Excerpt
────────

R&D

South Korea Invests $10M in New Cultivated Meat Research Center

South Korea is investing US$10 million (₩14.5 billion) in the construction of a new cultivated meat research center in Uiseong County, North Gyeongsang Province. This includes around $3.6 million in state funding, with the remainder provided by the county and province. The capital will be deployed over a three-year period extending from 2025 until the expected completion of the facility in 2027.

Claimed to be the first of its kind in the country, the three-floor center will span 2,663 square meters, providing resources to help companies with research, regulatory approval, and commercialization. This will include infrastructure for mass cultivation, prototype production, and full-cycle industrialization.

There are plans for the facility to build a system capable of producing up to 100 kilograms of cultivated meat per year. 11 companies, including SeaWith, Micro Digital, and LMK, have already reportedly expressed interest in operating within the center. The site will be overseen by Gyeongbuk Technopark and is expected to create 60 jobs.

New cultivated meat research center to open in South Korea
© Uiseong County

“World-class innovation hub”

────────

Task requirements
- 1) Rewrite the paragraph of the cultivated meat article that begins "There are plans for the facility" as a short bulleted list, keeping its main facts.
- 2) According to the cultivated meat article, how large will the new research center be?
The listing comes from a source unrelated to the cultivated meat article.

Material provided
────────

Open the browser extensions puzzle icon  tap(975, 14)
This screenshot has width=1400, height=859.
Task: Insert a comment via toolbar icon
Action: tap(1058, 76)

────────

Answers for the exercise
- 1)
- The facility plans a system that can produce up to 100 kilograms of cultivated meat per year.
- Eleven companies, including SeaWith, Micro Digital, and LMK, have reportedly expressed interest in operating in the center.
- Gyeongbuk Technopark will oversee the site.
- The center is expected to create 60 jobs.

- 2) It will span 2,663 square meters over three floors.